Russ è un uomo piccolo e minuto, invecchiaccito ma benevolo, che muove le fila nell’ombra. Suo contraltare è Jimmy Hoffa di un Al Pacino incredibilmente in parte, ricco di calore e umanità, luci e ombre , il sindacalista senza peli sulla lingua, nemico dei Kennedy e finanziatore della campagna di quella bella persona che era Richard Nixon.
Frank De Niro invece è un Irlandese puro, un ottimo numero due, indecifrabile, impenetrabile alla psicanalisi e dalla coscienza immacolata, perché non l’ha mai usata.

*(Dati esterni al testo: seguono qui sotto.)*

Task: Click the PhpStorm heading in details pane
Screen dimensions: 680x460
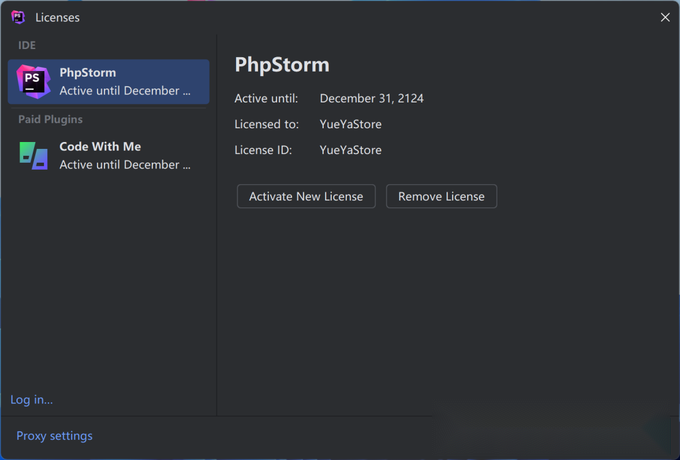Action: coord(282,65)
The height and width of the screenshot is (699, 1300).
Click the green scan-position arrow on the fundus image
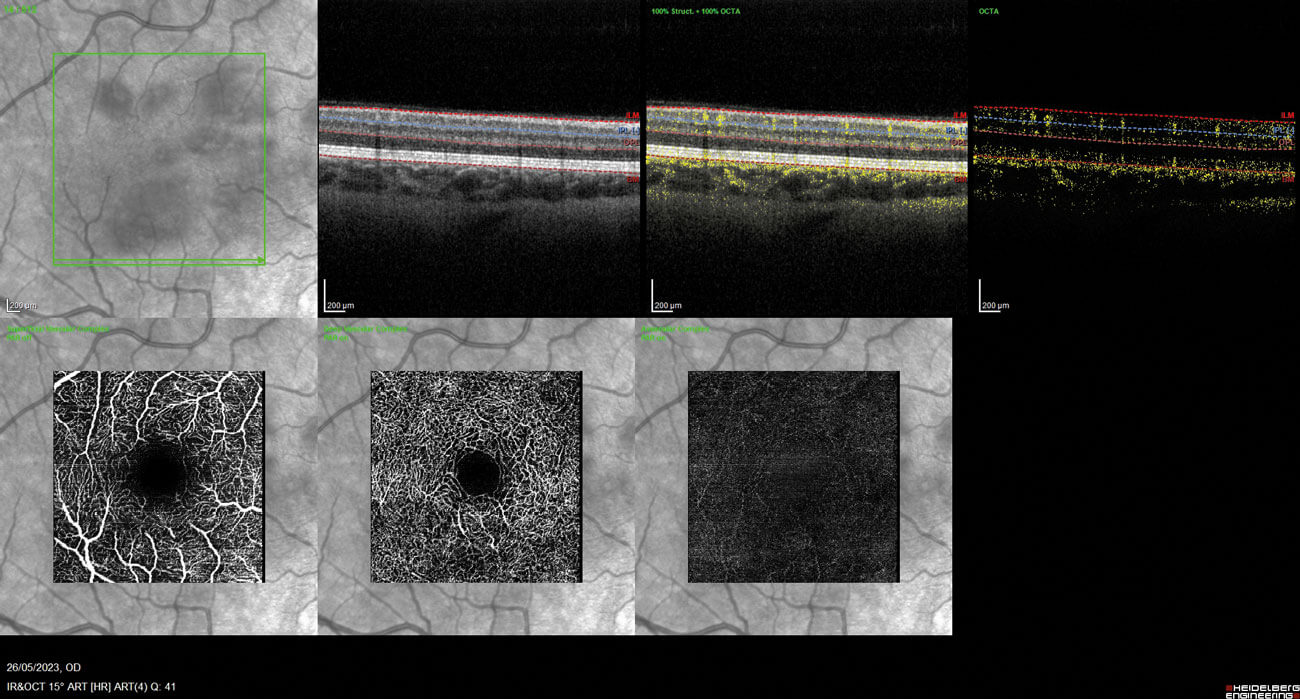tap(260, 260)
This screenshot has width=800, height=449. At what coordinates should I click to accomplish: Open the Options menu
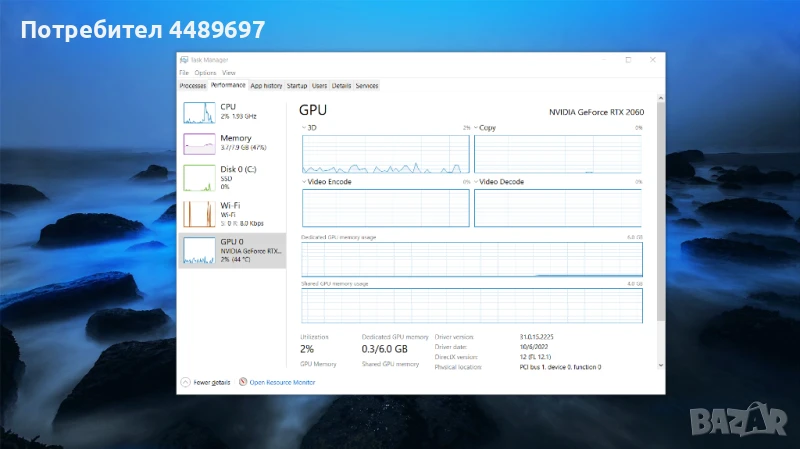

Che dire, che Scorsese fosse bravo lo si sa da almeno cinquant’anni, ma che dopo aver sfornato un capolavoro dietro l’altro, come Silence e The Wolf of Wall Strett, avesse ancora inesauribile inventiva, è una sorpresa. L’inventiva di scegliere attori anziani, e di ringiovanirli innanzitutto, è originale, piuttosto che fare il contrario. Si parte dall’anziano, vecchio Frank, gli si tolgono le rughe ma non ci viene restituito il deNiro di Noodles o del Padrino II, lo stesso vale per Pesci. La loro faccia è reinventata, ricostruita, come se la ruga e il solco sul viso sia inevitabile, già tracciata e segnata.
La storia dell’America anti americana, che mette alla berlina persino John Fitzgerald Kennedy, martire di Cuba, sapendo perfettamente che la leva utilizzata è quella della Nuova Hollywood più attiva. C’è il Padrino sovrano, Quei Bravi Ragazzi, C’era una volta in America, Re per Una notte e tanto altro che non saprei nemmeno elencare.
Ma a differenza di Quei Bravi Ragazzi, dove la mafia era una maniera per ottenere prestigio e rispetto, qui la mafia è necessaria e inevitabile.
Cozza violentemente con il personaggi di Peggy, la figlia di Frank, polo positivo, nuova generazione silente, che sa riconoscere il male e sa dove si nasconde e che assiste ad esso impotente.La cui perdita rappresenta anche la perdita di quel lato umano di Frank, e il sacrificio di quei rapporti umani in nome di non si sa bene cosa; se lo spirito irlandese, se la voglia di soldi, anche se a un certo punto i soldi non giustificano tutto…
“Volevo proteggervi” dice Frank, ma da cosa? Qual’era l’incomprensibile minaccia così imminente?
Frank in realtà è semplice, era un soldato, aveva imparato ad ammazzare senza farsi domande in guerra, e il ritorno alla civiltà gli scivola addosso come l’acqua, sono ordini, si obbedisce. L’america dopotutto è fondata sul sangue, questo non va messo in discussione, c’è un cimitero di armi nel fiume.
Se qualcuno è morto, la prima domanda che fa è Chi è stato?
Scorsese mette tutta la carne possibile al fuoco, perché di carne si parla, in un confronto in cui qualsiasi regista sarebbe uscito con le ossa rotte, e ne esce vincitore come un genio di grande classe, che è sempre stato.